The atmospherics of hard sleeper have not changed much in the past decade. Except what once was considered pure passé now seemed unintended kitsch, as it is when you return to Grandma’s house after a long-time absence. Embroidery embedded in mayonaisse green. Rounded windows with lace curtains, showing silhoutted scenes of bare-bellied goddesses at river’s edge. Aisle carpeting in a jazzy piano theme, all keys and notes. Over the loudspeaker, breathy Chinese pop played longer and louder than I had ever remembered.

Rail officials try to take advantage of the ennui. The same lifeless attendants who refill the thermoses with hot water, clean the trays of peels and shells, and push the boxed lunch carts are also animated hawkers. They peddle a diffierent cheap trinket every few hours: twist toys, glass-and-stone stretch bracelets that “relieve pressure” and “alleviate insomnia”, foot pads infused with gel that “massage as you walk”. The gregarious young female attendant in our car had a sales target of 100 yuan ($13) per ride, with no commissions. Nor she was she a life-time state employee – an increasingly rare breed, even on the trains. She had a three-year contract with a salary of about 1,000 ($130) per month (“It’s ‘take it or leave it’”). Her skin was sallow and clustered with acne by the nose. Soliciting a sale, she fawned on Rabbit’s clear complexion and shiny hair. “Heh,” Rabbit gloated, “I haven’t washed it in two days.” The attendant was embarrassed. “My face used to be like yours…before I joined the railroad.”

Generally speaking, I noted less smoking between cars, more business being conducted over the phone, and fewer parties of beer, cured meats and cards. No longer could I draw a crowd with a few phrases of Chinese. My fellow passengers were not peasants. China now is a nation of working class people more into themselves. But it’s still Kenny G who plays lullabye at night, and Kenny G who cockle-doodle-doos at dawn. His “Songbird” is the ultimate brain-washing song of post-Tiananmen era.

One is left to wonder: has China simply missed its enchanted age of train travel?
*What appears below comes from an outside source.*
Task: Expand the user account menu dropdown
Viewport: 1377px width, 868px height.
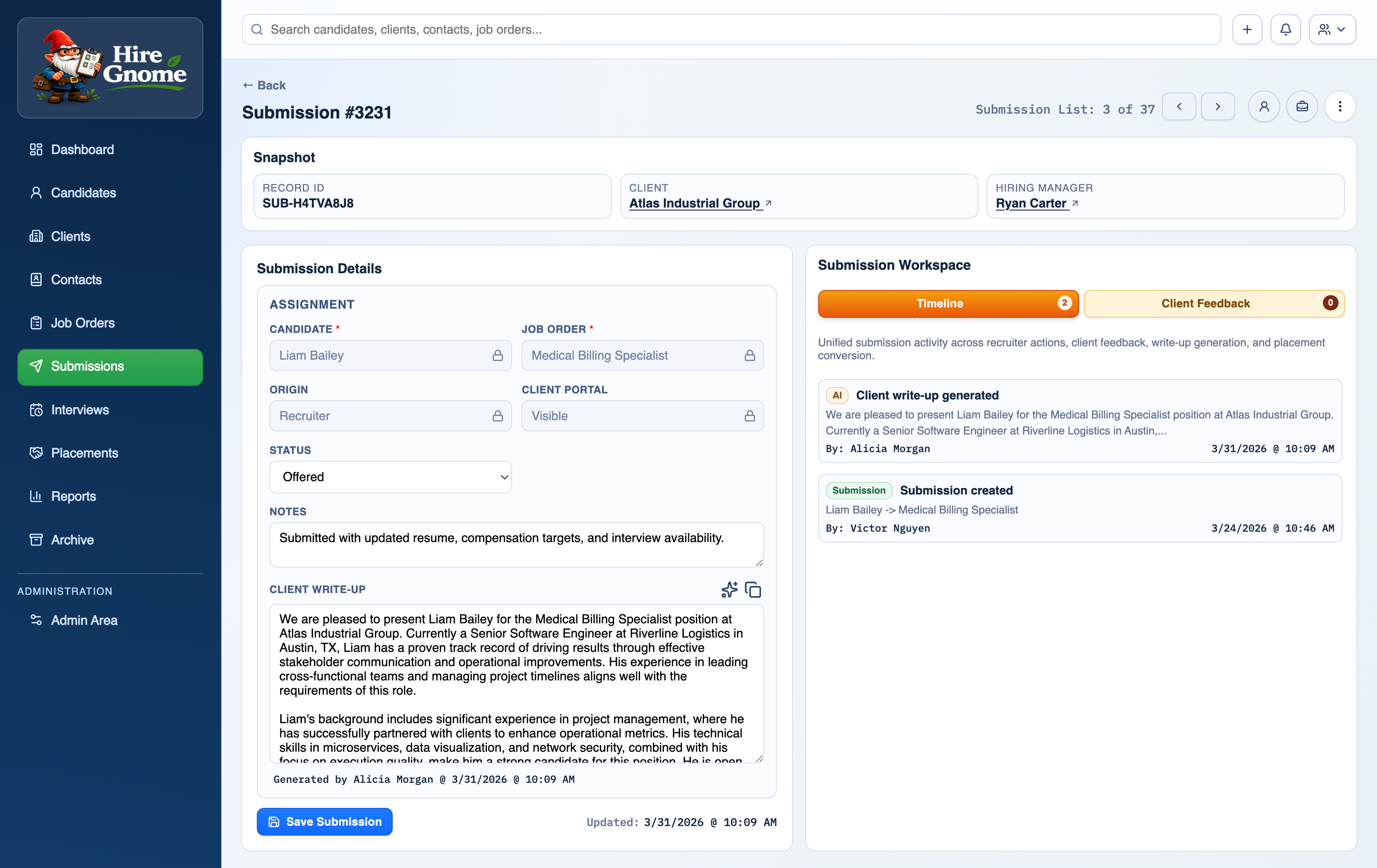Action: pos(1332,29)
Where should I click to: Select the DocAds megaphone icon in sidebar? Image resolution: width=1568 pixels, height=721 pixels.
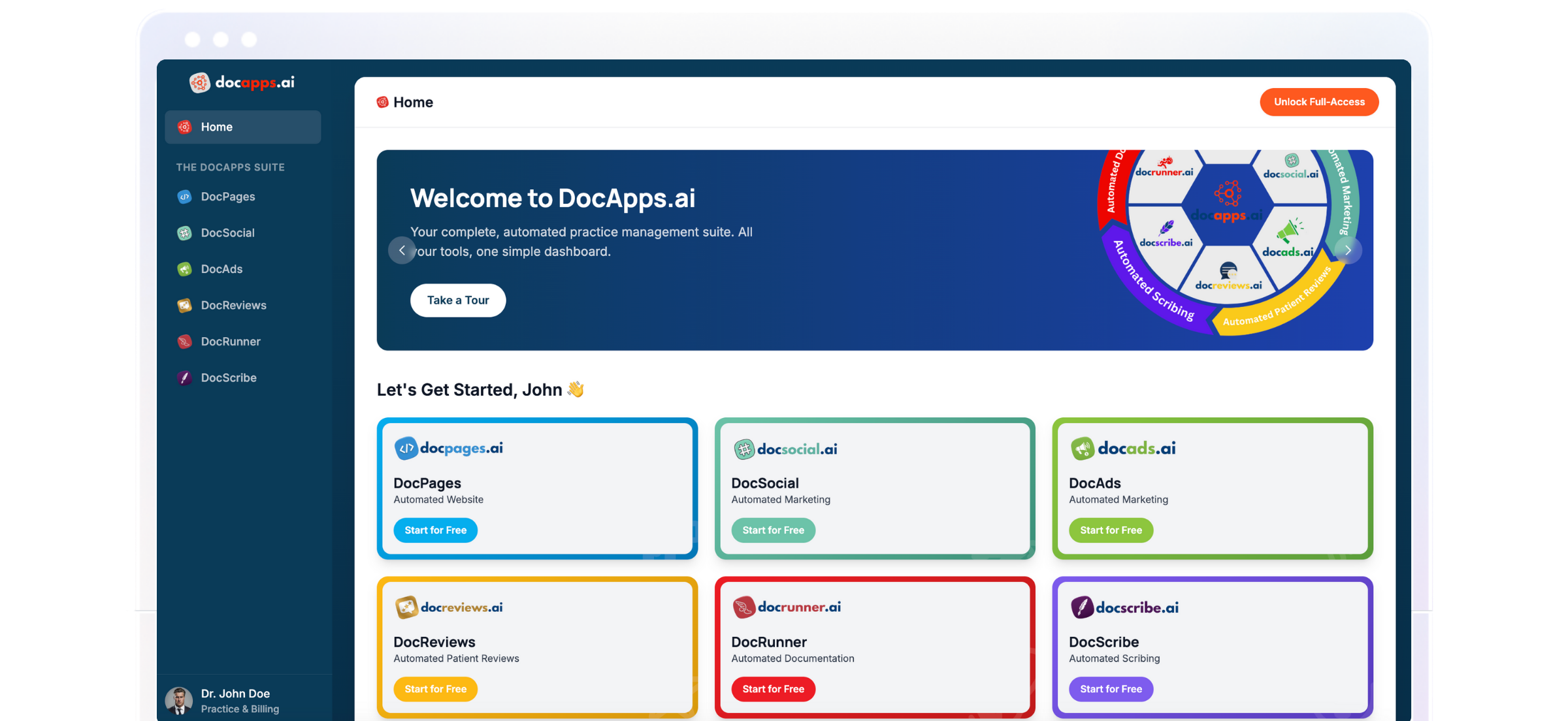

By the time the boom allowed the first to get rich and travel in the style the jet-setters had left the station. Instead of rail travel, they hopped on planes, leaving the working class to their own devices. Today, China’s rails system is on track to look more like present-day Amtrak but with full trains and packed stations. If only it can build – or rebuild – a nice, fast, sustainable and safe system like Europe’s, it would be a sign that the working class is becoming a real middle class.